En outre, le critérium cartésien de la Certitude ne lui suffi pas. La clarté n’est point, pour Leibniz, la marque de la vérité. Pour qu’une idée soit vraie, il faut qu’elle soit distincte, c’est-à-dire qu‘il y ait en elle du distingué, que l'esprit en aperçoive les détails. L'idée la plus distincte est celle qui embrasse distinctement l'ensemble des choses. On ne peut connaître les choses qu’en partant des rapports : Dieu est Harmonie Universelle. Les choses sont les fragments artificiellement séparés de cette Harmonie Universelle. La marche de Descartes et celle de Leibniz sont donc l'inverse lune de l’autre. — Pour Descartes, l’idée mixte (idée de force, par exemple) est intermédiaire entre l'idée d’étendue et l’idée de pensée. C’est le « monstre » fabriqué par l’imagination et que la philosophie analyse et résout en pensée et en étendue. Chez Leibniz, a contraire, le fondement de la philosophie consiste dans l’idée de force, cette entité métaphysique, cet intermédiaire entre l'esprit et la matière qui n’avait pas de réalité pour Descartes.
Enfin Descartes condamne absolument la doctrine des formes substantielles : la Finalité est exclue de sa Physique. Leibniz, au contraire, introduit exprès dans son système les idées de force, de perception, d’appétition. Les Mathématiques et la Morale se pénètrent, ainsi que la Métaphysique et la Physique." (pp.7-8 )

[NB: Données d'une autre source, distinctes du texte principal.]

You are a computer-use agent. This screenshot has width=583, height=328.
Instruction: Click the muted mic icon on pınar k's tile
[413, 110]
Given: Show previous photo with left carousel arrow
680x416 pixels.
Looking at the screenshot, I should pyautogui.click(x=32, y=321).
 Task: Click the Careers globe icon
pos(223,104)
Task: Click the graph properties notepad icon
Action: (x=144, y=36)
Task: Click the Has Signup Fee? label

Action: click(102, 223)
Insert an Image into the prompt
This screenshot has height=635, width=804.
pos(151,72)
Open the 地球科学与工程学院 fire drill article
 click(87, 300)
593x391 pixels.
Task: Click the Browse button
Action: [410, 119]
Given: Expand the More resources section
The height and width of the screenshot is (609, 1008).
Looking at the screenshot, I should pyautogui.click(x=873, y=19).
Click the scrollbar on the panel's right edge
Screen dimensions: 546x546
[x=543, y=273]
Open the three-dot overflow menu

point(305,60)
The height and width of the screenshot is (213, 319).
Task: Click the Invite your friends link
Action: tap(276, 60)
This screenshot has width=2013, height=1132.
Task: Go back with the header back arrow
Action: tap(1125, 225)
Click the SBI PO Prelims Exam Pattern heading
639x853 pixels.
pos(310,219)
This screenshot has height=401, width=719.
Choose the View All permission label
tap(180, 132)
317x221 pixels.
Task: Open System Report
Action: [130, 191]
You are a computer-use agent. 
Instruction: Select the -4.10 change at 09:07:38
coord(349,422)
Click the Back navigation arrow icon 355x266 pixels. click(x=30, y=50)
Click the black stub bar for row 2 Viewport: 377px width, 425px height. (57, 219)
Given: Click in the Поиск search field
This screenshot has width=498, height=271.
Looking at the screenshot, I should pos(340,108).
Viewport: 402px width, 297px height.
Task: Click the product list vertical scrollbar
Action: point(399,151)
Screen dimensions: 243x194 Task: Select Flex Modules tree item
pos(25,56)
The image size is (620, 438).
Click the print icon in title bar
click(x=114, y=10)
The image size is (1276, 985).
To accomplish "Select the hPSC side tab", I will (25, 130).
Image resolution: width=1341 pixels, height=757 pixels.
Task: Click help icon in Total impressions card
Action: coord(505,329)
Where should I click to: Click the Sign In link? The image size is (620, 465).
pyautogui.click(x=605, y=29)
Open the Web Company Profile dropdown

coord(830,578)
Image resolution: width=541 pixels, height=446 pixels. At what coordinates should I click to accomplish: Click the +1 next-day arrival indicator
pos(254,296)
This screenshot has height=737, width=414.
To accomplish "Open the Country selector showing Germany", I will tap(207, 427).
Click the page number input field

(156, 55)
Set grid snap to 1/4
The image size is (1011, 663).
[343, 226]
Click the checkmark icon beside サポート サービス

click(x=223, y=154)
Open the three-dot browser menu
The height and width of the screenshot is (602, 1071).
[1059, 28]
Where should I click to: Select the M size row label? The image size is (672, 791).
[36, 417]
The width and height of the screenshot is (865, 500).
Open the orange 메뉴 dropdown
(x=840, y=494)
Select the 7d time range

"Toutes nos idées, disait Leibniz, sont innées ; d’autre part, toutes nos idées sont dues à l’expérience. Comment concilier ces deux contradictions ? — En disant que certaines idées sont innées et certaines autres dues à l'expérience ? Nullement, mais en admettant que ce sont là deux points de vue sur la vérité. Pour obtenir cette conciliation, Leibniz fait appel à un principe supérieur. Le point de vue supérieur sera, dans ce cas, la doctrine. des Petites Perceptions, de la Virtualité." (p.8 )
"Pour Maine de Biran la notion du Moi se suffit : il va du Moi à l’'Absolu." (p.9)
"Nous avons montré l’an dernier les caractères essentiels de la Philosophie Allemande. — On peut les résumer de la façon suivante :
1° Spiritualisme. Cette doctrine ne consister pas à faire de l'esprit une substance. Le Spiritualisme allemand admet que l’esprit seul existe véritablement, mais comme sujet, non comme objet. L'esprit, c est l’Infini, c’est la Liberté. Ce n’est pas une substance, mais le principe vivant de la substance.
2° Réalisme. On en trouve la marque chez les plus fameux idéalistes allemands : chez Kant, Hegel, Schelling et déjà chez Jacob Bœhme. Le Réalisme allemand ne consiste pas à soutenir que la matière existe indépendamment de l'esprit, mais il suppose que la matière est irréductible aux idées et inintelligible pour l’entendement.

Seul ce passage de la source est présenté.